Dalam forum yang sama, Igun Wicaksono, Ketua Umum Asosiasi Pengemudi Ojol Garda Indonesia, menggarisbawahi bahwa potongan aplikasi menjadi beban terberat bagi mitra driver. Ia mengungkapkan bahwa banyak aplikator yang masih memotong penghasilan driver lebih dari 20%, bahkan dalam beberapa kasus bisa mendekati 50%.
“Bayangkan, 365 hari dikali tiga tahun terakhir, berapa triliun uang yang telah mereka ambil dari pengemudi roda dua,” ungkap Igun dengan nada kecewa.
Igun menambahkan, tuntutan mereka sebenarnya sederhana: batasi potongan aplikasi maksimal 10%. Namun hingga kini, belum ada regulasi atau kebijakan konkret dari pemerintah maupun aplikator untuk mengakomodasi permintaan tersebut.

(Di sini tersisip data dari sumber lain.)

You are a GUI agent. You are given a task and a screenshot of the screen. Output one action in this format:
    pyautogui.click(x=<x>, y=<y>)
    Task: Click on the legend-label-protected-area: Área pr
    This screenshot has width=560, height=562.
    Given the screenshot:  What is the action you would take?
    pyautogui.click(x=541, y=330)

Ia menegaskan bahwa jika tuntutan ini tidak dipenuhi hingga akhir Mei 2025, maka para pengemudi dari seluruh Indonesia siap untuk kembali menggelar aksi demonstrasi besar-besaran.
Aksi damai yang telah digelar pada 20 Mei 2025 lalu dinilai belum membuahkan hasil. Meski berjalan tertib, pertemuan dengan pihak-pihak terkait tidak menghasilkan keputusan tegas.
"Tuntutan kami belum digubris. Jadi kami beri waktu sampai akhir bulan. Kalau tetap tak ada perubahan, kami akan konsolidasi nasional dan melakukan aksi lebih besar," ucap Igun.
Ia juga menyebut bahwa aksi offbid massal pada 20 Mei lalu telah berdampak besar bagi aplikator. Menurut data dari badan kajian internal, aksi tersebut menyebabkan kerugian hingga Rp187 miliar hanya dalam satu hari.
“Kalau aplikator masih mengabaikan, kami siap bikin mereka lebih rugi lagi. Ini bukan ancaman, tapi peringatan,” tegasnya.
Selain isu tarif dan potongan, para driver juga mengeluhkan lemahnya penegakan regulasi yang ada. Salah satunya adalah Peraturan Menteri Perhubungan (Permenhub) Nomor 118 Tahun 2018 yang selama ini hanya dianggap sebagai dokumen mati, tanpa penerapan nyata di lapangan.